WORK REQUEST A: What branding does the XHOX-FM station profile list for the station?
WORK REQUEST B: Please rewrite the XHOX-FM station profile between "Technical information" and "109°56′05″W﻿ / ﻿27.49222°N 109.93472°W (FM)", inclusive, renaming "Licensing authority" to "Regulator".

EXCERPT:
Content starts

XHOX-FM
- Ciudad Obregón, Sonora; Mexico;
- Frequency: 99.3 MHz
- Branding: Exa FM

Programming
- Format: Spanish & English Top 40 (CHR)
- Affiliations: MVS Radio

Ownership
- Owner: Radio Grupo García de León; (Radio Cajeme, S.A. de C.V.);
- Sister stations: XHVJS-FM

History
- First air date: November 20, 1939, in Los Mochis, Sinaloa; 1994 (FM);
- Former call signs: XEOX-AM (1939–2018)
- Former frequencies: 1230 kHz (1939–1941); 1340 kHz (1941–195?); 1430 kHz (195?–2018); 106.9 MHz (1994–2005); 106.5 MHz (2005–2018);

Technical information
- Licensing authority: CRT
- Class: B1
- ERP: 10,000 watts
- HAAT: 51.5 m (169 ft)
- Transmitter coordinates: 27°29′32″N 109°56′05″W﻿ / ﻿27.49222°N 109.93472°W (FM)

Content ends

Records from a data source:
Content starts

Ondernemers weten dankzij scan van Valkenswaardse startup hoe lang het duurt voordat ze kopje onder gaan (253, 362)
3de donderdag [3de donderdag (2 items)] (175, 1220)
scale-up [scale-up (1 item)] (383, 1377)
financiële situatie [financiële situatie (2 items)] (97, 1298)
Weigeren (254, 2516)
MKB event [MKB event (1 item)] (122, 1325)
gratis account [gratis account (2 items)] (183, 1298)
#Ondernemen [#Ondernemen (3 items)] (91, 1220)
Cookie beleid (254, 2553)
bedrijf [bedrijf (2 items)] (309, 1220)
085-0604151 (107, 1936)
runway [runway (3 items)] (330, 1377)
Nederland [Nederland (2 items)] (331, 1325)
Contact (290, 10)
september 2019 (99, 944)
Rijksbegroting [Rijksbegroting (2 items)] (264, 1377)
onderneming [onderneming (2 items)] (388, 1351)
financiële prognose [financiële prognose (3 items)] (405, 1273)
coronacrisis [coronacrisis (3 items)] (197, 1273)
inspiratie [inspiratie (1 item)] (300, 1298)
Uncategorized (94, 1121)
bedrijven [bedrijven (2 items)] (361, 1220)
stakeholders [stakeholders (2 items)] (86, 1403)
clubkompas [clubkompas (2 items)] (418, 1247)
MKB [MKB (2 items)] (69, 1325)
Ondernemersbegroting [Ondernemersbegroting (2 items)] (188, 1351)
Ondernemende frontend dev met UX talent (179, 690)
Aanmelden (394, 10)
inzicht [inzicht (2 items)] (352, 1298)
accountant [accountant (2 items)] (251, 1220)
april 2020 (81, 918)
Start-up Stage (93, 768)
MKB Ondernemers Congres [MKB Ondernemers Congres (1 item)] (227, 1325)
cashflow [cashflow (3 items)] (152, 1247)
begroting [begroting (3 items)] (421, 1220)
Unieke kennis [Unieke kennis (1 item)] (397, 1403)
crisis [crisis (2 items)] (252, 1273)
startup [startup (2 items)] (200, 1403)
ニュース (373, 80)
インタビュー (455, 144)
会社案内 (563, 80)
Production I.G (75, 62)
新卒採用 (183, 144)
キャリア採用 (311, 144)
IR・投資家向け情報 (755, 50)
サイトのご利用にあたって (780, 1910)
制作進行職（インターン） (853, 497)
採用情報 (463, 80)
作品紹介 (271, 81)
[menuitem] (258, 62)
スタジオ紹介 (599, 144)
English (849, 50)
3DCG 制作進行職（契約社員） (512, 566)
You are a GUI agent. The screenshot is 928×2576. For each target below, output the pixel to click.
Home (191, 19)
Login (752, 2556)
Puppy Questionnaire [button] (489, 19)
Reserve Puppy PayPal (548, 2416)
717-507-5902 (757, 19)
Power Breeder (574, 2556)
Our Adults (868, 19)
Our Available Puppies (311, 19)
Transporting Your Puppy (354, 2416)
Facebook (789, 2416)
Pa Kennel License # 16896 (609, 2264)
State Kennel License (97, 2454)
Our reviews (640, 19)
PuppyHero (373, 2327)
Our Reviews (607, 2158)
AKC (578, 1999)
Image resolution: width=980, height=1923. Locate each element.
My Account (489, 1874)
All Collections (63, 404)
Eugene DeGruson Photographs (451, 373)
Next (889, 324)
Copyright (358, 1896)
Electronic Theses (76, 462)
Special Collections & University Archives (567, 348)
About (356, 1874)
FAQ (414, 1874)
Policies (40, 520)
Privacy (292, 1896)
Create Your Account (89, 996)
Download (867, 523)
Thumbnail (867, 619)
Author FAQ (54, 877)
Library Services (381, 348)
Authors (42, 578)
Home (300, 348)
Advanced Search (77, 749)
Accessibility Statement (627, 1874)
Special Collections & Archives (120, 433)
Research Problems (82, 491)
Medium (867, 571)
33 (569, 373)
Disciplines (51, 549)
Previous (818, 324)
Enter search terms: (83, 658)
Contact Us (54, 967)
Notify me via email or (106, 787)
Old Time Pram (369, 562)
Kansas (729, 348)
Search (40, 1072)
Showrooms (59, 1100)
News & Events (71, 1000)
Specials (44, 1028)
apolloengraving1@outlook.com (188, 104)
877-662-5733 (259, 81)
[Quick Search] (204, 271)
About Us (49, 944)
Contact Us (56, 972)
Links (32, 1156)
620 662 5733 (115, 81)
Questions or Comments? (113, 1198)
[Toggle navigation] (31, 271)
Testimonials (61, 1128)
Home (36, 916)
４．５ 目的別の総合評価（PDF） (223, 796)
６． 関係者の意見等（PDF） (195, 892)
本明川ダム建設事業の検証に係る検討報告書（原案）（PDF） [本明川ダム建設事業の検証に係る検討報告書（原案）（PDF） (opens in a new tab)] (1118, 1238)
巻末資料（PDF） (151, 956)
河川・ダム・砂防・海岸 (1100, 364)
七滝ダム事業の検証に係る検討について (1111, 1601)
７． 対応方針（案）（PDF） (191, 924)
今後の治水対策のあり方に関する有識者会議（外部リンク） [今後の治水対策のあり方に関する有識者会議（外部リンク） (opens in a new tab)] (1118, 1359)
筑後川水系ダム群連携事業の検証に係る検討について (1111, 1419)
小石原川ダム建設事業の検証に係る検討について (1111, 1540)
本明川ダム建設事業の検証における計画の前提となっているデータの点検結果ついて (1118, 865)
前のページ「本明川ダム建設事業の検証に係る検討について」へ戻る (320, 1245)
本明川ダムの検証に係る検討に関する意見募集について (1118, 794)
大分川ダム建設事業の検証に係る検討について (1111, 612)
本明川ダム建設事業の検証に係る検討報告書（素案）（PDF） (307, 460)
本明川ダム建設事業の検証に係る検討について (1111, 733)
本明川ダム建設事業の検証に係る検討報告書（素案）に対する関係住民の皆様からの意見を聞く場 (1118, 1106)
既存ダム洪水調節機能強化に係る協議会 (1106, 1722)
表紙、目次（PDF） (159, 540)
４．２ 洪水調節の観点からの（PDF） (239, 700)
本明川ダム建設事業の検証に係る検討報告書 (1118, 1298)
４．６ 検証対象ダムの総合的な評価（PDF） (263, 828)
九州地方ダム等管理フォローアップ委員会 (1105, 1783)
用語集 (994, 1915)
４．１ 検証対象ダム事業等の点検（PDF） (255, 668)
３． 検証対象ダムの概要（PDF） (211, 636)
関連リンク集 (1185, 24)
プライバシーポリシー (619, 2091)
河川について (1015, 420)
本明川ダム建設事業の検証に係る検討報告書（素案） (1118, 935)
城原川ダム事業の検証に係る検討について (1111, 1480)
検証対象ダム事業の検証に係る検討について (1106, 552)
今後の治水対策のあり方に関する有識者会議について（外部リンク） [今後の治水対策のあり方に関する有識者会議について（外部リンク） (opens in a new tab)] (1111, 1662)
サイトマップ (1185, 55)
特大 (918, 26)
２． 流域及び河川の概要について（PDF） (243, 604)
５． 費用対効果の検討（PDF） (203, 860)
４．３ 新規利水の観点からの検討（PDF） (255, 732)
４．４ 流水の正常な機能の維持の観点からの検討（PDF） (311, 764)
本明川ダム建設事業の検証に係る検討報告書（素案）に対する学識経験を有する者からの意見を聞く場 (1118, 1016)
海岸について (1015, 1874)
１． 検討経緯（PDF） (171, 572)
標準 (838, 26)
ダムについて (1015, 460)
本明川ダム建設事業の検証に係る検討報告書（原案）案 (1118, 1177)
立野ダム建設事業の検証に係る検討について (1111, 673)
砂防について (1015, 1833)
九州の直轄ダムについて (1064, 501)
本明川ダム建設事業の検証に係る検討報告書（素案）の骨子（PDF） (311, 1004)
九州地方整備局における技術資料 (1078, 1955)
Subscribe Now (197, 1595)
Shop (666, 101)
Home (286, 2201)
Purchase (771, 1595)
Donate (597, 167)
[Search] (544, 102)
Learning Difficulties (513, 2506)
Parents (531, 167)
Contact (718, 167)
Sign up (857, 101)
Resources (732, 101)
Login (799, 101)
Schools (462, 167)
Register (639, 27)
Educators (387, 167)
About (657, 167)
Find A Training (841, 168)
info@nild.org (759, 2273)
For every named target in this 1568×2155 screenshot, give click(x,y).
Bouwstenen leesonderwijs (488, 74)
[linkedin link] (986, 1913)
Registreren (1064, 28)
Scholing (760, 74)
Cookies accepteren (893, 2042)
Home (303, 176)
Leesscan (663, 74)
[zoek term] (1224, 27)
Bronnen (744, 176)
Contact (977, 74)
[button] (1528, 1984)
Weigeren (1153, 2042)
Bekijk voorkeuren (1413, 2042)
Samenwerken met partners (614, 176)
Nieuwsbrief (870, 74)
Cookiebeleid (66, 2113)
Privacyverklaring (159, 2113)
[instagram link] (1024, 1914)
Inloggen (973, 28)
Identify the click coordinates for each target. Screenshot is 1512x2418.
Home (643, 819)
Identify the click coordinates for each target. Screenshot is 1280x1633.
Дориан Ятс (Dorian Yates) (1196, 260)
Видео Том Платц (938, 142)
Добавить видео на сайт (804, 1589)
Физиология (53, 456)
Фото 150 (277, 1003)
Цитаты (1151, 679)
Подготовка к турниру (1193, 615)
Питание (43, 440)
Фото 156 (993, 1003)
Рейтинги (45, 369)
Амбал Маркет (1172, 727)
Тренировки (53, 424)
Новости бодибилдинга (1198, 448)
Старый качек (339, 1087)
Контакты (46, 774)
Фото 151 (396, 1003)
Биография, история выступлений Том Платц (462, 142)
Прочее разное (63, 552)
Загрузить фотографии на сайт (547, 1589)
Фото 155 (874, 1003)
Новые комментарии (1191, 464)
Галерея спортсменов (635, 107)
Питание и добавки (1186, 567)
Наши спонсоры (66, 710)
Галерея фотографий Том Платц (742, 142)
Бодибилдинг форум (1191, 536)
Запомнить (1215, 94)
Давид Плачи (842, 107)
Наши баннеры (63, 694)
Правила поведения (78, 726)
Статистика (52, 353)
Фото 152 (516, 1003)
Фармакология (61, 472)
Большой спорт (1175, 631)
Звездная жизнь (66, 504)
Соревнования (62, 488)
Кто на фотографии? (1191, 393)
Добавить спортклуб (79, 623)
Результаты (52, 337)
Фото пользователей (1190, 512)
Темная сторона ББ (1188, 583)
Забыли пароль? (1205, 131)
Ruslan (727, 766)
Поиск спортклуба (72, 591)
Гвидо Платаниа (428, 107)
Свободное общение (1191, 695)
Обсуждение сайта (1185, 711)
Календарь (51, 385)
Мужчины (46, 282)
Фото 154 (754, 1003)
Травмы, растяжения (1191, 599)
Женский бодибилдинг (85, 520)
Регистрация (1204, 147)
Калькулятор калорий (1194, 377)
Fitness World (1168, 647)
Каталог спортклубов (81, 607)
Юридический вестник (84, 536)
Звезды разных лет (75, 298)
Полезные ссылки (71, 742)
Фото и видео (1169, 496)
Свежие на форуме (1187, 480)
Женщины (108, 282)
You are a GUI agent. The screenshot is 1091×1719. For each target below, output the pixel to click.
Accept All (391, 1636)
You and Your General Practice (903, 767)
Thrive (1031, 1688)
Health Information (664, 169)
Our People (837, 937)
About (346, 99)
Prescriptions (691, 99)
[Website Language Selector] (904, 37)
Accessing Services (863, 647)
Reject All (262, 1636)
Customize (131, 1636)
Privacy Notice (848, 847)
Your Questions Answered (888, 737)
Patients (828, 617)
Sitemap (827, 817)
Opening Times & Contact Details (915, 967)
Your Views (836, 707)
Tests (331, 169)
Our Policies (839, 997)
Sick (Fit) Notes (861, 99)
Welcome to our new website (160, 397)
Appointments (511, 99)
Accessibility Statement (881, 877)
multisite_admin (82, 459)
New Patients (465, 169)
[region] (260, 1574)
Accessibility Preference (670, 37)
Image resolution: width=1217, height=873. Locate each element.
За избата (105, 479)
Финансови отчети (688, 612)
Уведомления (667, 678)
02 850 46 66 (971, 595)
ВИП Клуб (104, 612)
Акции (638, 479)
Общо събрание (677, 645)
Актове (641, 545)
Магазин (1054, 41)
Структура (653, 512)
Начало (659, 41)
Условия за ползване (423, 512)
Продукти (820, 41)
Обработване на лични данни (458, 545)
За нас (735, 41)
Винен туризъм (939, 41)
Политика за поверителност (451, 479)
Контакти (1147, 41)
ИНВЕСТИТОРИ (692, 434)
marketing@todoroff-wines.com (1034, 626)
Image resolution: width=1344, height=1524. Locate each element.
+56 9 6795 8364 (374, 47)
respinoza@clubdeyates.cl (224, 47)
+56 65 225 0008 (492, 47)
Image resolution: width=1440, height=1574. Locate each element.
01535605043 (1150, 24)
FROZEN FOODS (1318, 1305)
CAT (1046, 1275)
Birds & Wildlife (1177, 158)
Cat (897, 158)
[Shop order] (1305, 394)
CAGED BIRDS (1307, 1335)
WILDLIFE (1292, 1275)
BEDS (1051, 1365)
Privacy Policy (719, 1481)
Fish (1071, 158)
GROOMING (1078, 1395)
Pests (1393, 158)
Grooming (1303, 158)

Content ends

EXERCISE ANSWER A: Exa FM

EXERCISE ANSWER B:
Technical information
- Regulator: CRT
- Class: B1
- ERP: 10,000 watts
- HAAT: 51.5 m (169 ft)
- Transmitter coordinates: 27°29′32″N 109°56′05″W﻿ / ﻿27.49222°N 109.93472°W (FM)